**TASK STATEMENT**
Can you render the lines below, from the line with "You are a GUI" through the end of the records, as a JSON list of strings with one string per line, omitting blank lines and leaving the pictures out?

[begin RECORDED DATA]

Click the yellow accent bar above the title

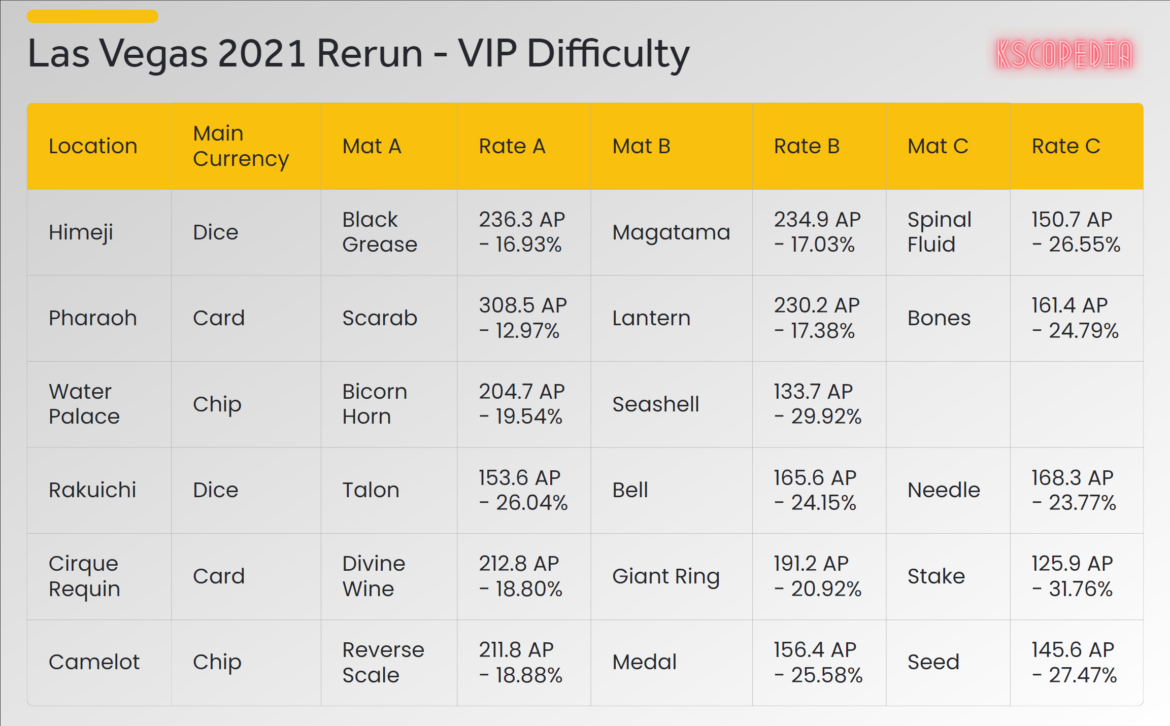tap(92, 16)
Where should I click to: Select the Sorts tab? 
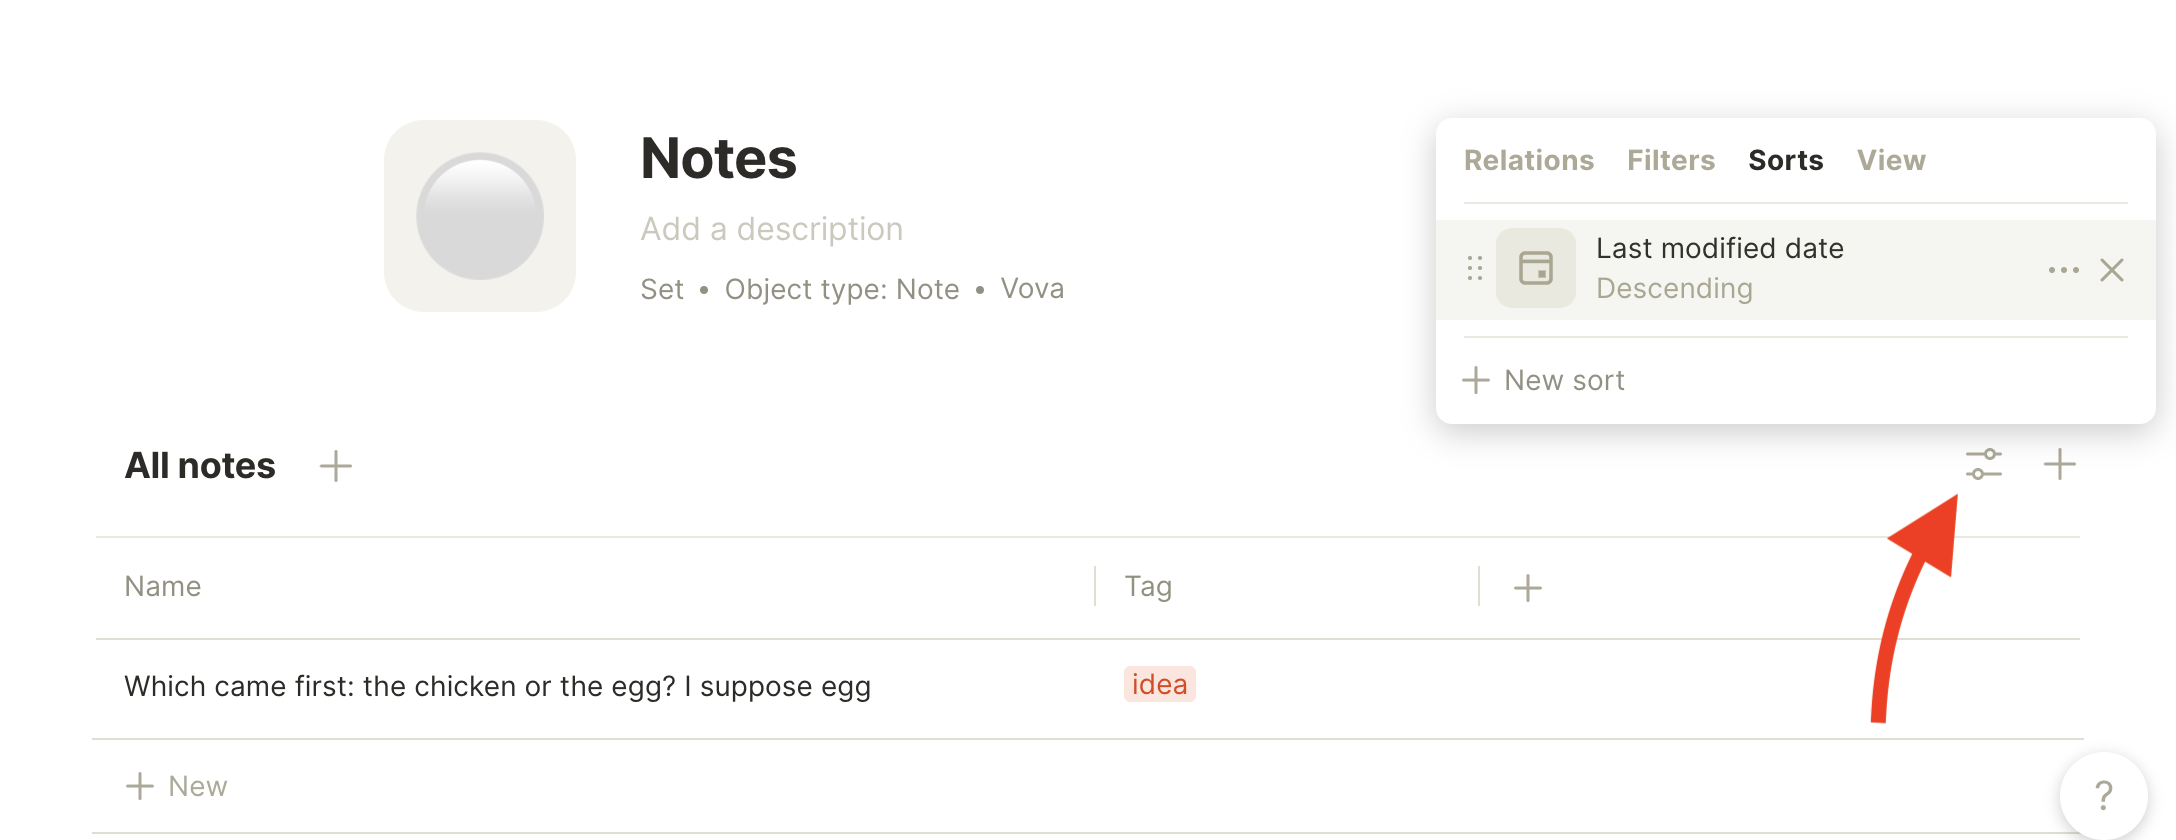[x=1785, y=160]
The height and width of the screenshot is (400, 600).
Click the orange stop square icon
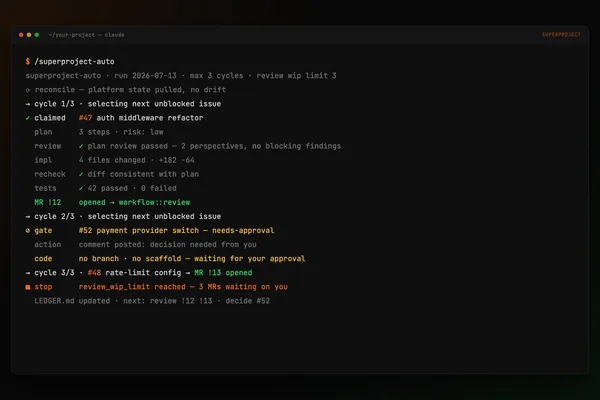(x=28, y=287)
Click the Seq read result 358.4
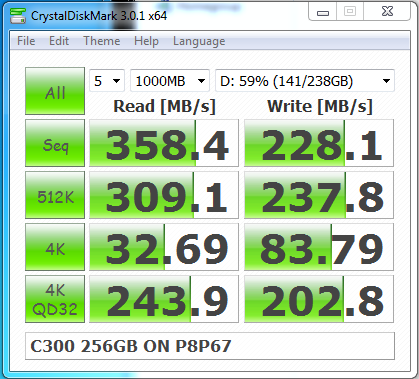Image resolution: width=419 pixels, height=379 pixels. pyautogui.click(x=164, y=143)
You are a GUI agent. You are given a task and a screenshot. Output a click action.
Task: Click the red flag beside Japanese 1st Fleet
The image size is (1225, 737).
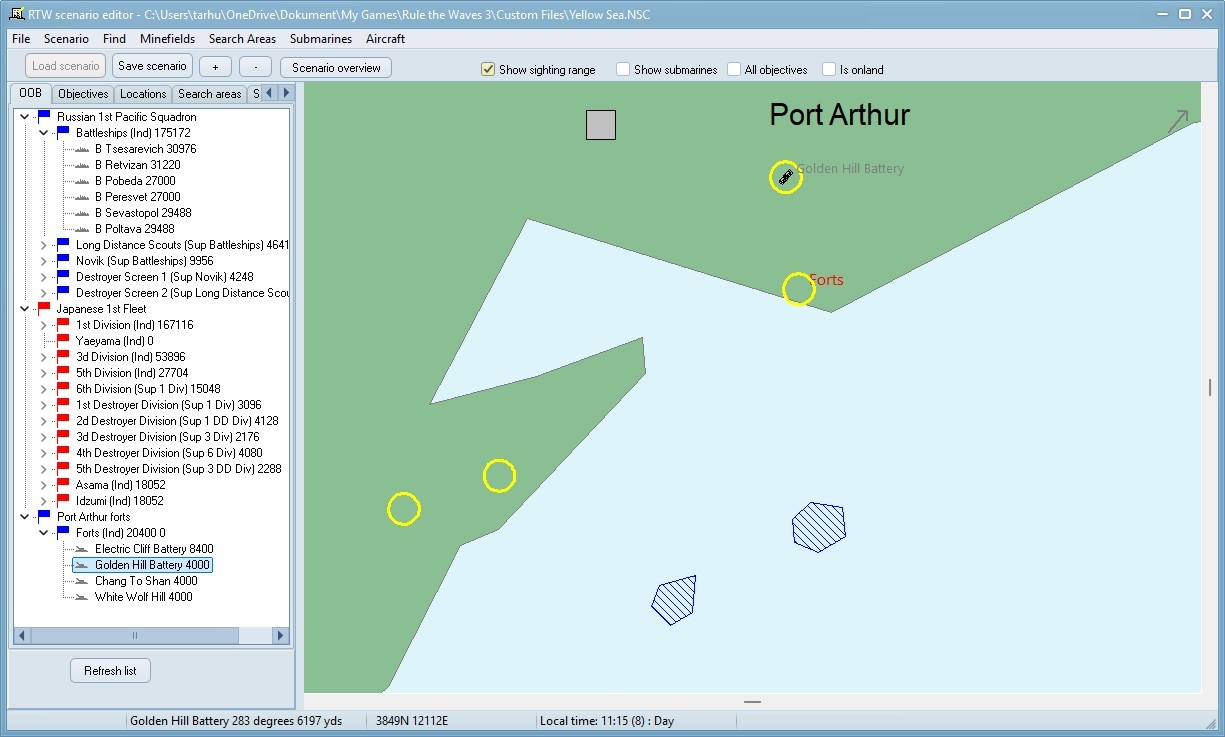[x=44, y=309]
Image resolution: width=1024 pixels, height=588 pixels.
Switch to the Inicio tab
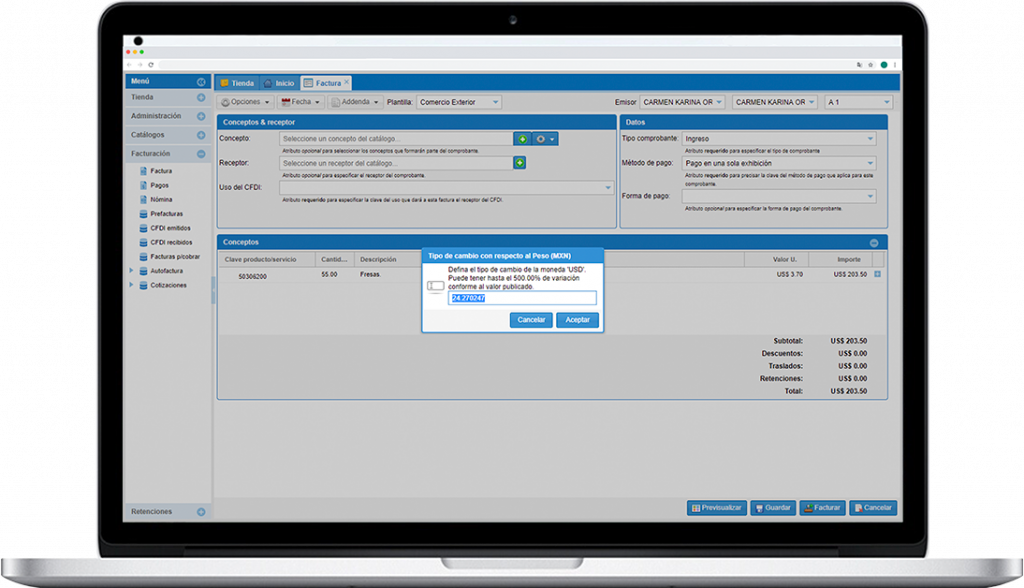(x=279, y=83)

[end RECORDED DATA]

**COMPLETED EXERCISE**
[
  "You are a GUI agent. You are given a task and a screenshot. Output a click action.",
  "Task: Click the red flag beside Japanese 1st Fleet",
  "The image size is (1225, 737).",
  "[x=44, y=309]",
  "Image resolution: width=1024 pixels, height=588 pixels.",
  "Switch to the Inicio tab",
  "(x=279, y=83)"
]